Is there any disadvantage of using sequence-length, sequence-ref, sequence-map etc rather than different functions for lists (length list-ref etc), strings (string-length, string-ref etc), vectors etc in Racket?
1 Answers
Performance.
Consider this tiny benchmark:
#lang racket/base
(require racket/sequence)
(define len 10000)
(define vec (make-vector len))
(collect-garbage)
(collect-garbage)
(collect-garbage)
(time (void (for/list ([i (in-range len)])
(vector-ref vec i))))
(collect-garbage)
(collect-garbage)
(collect-garbage)
(time (void (for/list ([i (in-range len)])
(sequence-ref vec i))))
This is the output on my machine:
; vectors (vector-ref vs sequence-ref)
cpu time: 1 real time: 1 gc time: 0
cpu time: 2082 real time: 2081 gc time: 0
Yes, that’s a difference of 3 orders of magnitude.
Why? Well, racket/sequence
is not a terribly “smart” API, and even though vectors are random access, sequence-ref
is not. Combined with the ability of the Racket optimizer to heavily optimize primitive operations, the sequence API is a pretty poor interface.
Of course, this is a little unfair, because vectors are random access while things like lists are not. However, performing the exact same test as the one above but using lists instead of vectors still yields a pretty grim result:
; lists (list-ref vs sequence-ref)
cpu time: 113 real time: 113 gc time: 0
cpu time: 1733 real time: 1732 gc time: 0
The sequence API is slow, mostly because of a high level of indirection.
Now, performance alone is not a reason to reject an API outright, since there are concrete advantages to working at a higher level of abstraction. That said, I think the sequence API is not a good abstraction, because it:
…is needlessly stateful in its implementation, which puts an unnecessary burden on implementors of the interface.
…does not accommodate things that do not resemble lists, such as random-access vectors or hash tables.

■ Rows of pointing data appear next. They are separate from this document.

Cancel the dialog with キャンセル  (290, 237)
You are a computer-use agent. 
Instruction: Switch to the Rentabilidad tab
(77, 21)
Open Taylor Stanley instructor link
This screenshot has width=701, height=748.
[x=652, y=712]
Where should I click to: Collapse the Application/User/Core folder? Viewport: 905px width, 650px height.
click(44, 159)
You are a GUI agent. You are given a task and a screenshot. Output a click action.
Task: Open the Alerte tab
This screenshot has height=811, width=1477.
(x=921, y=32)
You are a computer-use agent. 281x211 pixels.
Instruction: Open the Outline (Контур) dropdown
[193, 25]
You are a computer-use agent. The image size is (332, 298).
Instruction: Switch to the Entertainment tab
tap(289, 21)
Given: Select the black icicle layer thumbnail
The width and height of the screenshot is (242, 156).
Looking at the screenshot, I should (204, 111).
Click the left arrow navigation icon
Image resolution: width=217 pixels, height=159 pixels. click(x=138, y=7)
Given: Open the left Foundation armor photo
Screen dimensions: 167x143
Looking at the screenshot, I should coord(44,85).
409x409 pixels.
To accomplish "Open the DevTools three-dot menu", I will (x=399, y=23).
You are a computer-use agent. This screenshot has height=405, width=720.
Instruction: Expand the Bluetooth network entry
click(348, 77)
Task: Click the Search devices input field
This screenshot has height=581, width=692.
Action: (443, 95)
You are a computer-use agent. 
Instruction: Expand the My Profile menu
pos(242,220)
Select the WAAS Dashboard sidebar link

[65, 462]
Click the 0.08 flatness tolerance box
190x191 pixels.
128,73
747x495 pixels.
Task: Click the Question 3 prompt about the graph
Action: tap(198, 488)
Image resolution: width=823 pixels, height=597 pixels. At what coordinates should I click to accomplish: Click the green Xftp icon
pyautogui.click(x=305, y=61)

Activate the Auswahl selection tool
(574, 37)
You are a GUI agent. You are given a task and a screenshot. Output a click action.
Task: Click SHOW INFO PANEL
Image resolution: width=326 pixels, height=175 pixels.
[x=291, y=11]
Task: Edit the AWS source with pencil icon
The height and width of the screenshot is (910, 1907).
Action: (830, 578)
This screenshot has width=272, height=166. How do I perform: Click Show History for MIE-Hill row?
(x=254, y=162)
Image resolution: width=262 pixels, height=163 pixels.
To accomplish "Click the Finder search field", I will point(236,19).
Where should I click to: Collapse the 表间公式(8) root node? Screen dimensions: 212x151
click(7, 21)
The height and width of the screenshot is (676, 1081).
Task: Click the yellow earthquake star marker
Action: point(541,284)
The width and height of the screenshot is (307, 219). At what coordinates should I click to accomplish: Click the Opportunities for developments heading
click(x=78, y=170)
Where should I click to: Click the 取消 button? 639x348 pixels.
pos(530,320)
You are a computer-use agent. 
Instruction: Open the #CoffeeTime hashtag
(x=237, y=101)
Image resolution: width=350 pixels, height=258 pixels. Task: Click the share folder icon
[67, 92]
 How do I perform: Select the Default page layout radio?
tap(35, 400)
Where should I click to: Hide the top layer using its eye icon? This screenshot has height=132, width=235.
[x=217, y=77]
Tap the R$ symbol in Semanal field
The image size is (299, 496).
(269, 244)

If you want to work with a higher level API, one possible option is to use the collections
package, which attempts to provide an API similar to racket/sequence
, but accommodating more kinds of data structures and also having a more complete set of functions. Disclaimer: I am the author of the collections
package.
Given the above benchmark once more, the performance is still worse than using the underlying functions directly, but it’s at least a bit more manageable:
; vectors (vector-ref vs ref)
cpu time: 2 real time: 1 gc time: 0
cpu time: 97 real time: 98 gc time: 10
; lists (list-ref vs ref)
cpu time: 104 real time: 103 gc time: 0
cpu time: 481 real time: 482 gc time: 0
Whether or not you can afford the overhead depends on what exactly you’re doing, and it’s up to you to make the call for yourself. The specialized operations will always be at least somewhat faster than the ones that defer to them as long as some sort of dynamic dispatch is being performed. As always, remember the rule of performance optimization: don’t guess, measure.